In recent years, we have increased emphasis on energy conservation and established production goals to reduce operating costs as well as greenhouse gas emissions.
Wastewater treatment is essential in our region to protect public health and enhance the environment. As such, it requires energy intensive processes that enable the nonstop delivery of millions of gallons of wastewater from our homes and businesses to the treatment plants where it is cleaned and treated for safe discharge or reuse.
Energy conservation is especially challenging in an era where stricter requirements to protect water or air quality mean an increase of energy use and cost. We work to retain sharp focus on energy use - as well as our carbon impact - as we respond to our regulatory requirements and ratepayers’ needs.
Because of the necessity of the Wastewater Treatment Division’s industrial processes, the Division uses roughly 58 percent of the County’s total energy use for facilities. Energy use represents almost 15 percent of WTD’s operating budget. Nonetheless, we are in a position to make great strides in increasing green energy production while decreasing energy consumption and the emission of greenhouse gasses, all while at the same time meeting or exceeding the State of Washington’s stringent environmental standards and our ratepayers’ expectations for high quality service delivery.

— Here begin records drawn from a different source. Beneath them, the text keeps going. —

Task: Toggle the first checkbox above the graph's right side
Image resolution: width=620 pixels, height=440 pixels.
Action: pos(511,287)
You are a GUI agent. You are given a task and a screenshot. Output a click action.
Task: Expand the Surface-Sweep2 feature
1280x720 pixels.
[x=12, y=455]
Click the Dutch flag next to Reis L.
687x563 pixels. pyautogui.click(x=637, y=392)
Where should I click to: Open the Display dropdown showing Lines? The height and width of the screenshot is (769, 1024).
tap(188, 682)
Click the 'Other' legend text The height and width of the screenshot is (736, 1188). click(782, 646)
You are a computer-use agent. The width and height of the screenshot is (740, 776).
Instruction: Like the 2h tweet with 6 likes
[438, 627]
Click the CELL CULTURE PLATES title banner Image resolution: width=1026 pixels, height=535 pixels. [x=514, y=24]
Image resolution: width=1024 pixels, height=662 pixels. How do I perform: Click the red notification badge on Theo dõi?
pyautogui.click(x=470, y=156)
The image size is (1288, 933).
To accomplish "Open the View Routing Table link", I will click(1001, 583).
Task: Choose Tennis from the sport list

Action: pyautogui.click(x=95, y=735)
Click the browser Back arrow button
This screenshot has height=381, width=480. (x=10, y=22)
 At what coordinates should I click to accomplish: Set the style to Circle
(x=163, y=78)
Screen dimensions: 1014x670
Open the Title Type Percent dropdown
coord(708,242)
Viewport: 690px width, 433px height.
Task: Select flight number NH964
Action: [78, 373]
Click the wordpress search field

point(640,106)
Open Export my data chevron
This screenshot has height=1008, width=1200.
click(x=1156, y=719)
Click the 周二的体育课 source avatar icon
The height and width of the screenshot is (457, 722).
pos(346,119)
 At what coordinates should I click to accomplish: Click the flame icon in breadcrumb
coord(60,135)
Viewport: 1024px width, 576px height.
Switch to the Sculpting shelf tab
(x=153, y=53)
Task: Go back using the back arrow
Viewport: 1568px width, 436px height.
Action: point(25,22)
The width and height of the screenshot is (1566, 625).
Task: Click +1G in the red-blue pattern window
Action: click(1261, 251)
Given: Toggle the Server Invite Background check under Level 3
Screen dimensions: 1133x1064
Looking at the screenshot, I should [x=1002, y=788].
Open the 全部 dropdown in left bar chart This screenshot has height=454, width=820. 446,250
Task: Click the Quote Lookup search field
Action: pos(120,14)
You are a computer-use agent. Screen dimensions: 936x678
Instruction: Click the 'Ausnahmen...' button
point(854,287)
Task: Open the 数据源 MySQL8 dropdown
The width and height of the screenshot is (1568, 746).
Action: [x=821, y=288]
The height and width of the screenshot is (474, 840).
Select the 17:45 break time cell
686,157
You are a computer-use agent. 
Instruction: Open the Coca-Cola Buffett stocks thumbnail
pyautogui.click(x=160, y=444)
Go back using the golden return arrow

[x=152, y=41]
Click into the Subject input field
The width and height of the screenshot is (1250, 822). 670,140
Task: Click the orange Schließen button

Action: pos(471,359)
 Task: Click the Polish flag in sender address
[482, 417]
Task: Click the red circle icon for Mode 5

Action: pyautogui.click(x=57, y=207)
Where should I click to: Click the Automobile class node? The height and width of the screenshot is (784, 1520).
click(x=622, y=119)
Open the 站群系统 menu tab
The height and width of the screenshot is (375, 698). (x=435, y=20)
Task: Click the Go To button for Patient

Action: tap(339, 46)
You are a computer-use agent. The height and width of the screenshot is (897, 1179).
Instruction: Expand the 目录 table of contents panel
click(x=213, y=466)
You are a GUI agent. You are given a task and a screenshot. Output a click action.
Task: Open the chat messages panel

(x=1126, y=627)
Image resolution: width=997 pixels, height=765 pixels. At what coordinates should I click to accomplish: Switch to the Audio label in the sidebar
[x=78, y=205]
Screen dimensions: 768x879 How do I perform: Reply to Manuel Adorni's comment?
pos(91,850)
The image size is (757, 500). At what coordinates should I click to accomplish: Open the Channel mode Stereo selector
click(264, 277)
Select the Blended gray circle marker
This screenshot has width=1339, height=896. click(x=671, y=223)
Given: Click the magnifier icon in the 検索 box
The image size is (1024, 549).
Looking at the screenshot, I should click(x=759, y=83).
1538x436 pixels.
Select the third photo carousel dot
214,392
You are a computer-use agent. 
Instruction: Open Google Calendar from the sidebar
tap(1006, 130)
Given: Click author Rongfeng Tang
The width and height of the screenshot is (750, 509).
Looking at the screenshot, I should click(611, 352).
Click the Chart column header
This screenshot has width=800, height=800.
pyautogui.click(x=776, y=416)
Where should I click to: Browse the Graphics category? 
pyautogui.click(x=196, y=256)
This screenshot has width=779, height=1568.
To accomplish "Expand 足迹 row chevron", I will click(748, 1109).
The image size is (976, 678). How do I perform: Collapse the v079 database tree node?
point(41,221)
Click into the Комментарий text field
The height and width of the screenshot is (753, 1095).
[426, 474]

We're proud of our progress and invite you to read through the linked report, WTD Energy Status Report 2010 – 2012, that details the division’s efforts to date as well as their plans to meet the goals of the King County Energy Plan (2010), Energy Efficiency Ordinance 16927 (2010), and Strategic Climate Action Plan (2012), all of which recognize the value of a strategic approach to energy efficiency and renewable energy endeavors.
In this report, you will be introduced to WTD’s history of energy production and conservation and learn about recent improvements that prioritize:
- Savings to Ratepayers: Investments in energy can support stable wastewater rates by protecting ratepayers from increases due to surges in energy costs.
- Independence and Reliability: By becoming more energy independent, we can insulate the agency against gas and electricity rate volatility or the loss of power during storms.
- Environmental Commitment: We are committed to continuing to integrate and maximize sustainability into the region’s existing wastewater infrastructure investments.
The public has expressed enthusiasm and support for King County staff’s efforts in implementing our vision toward greater energy efficiency and renewable energy production. With similar enthusiasm and commitment to continual improvement, we offer this staff report on progress.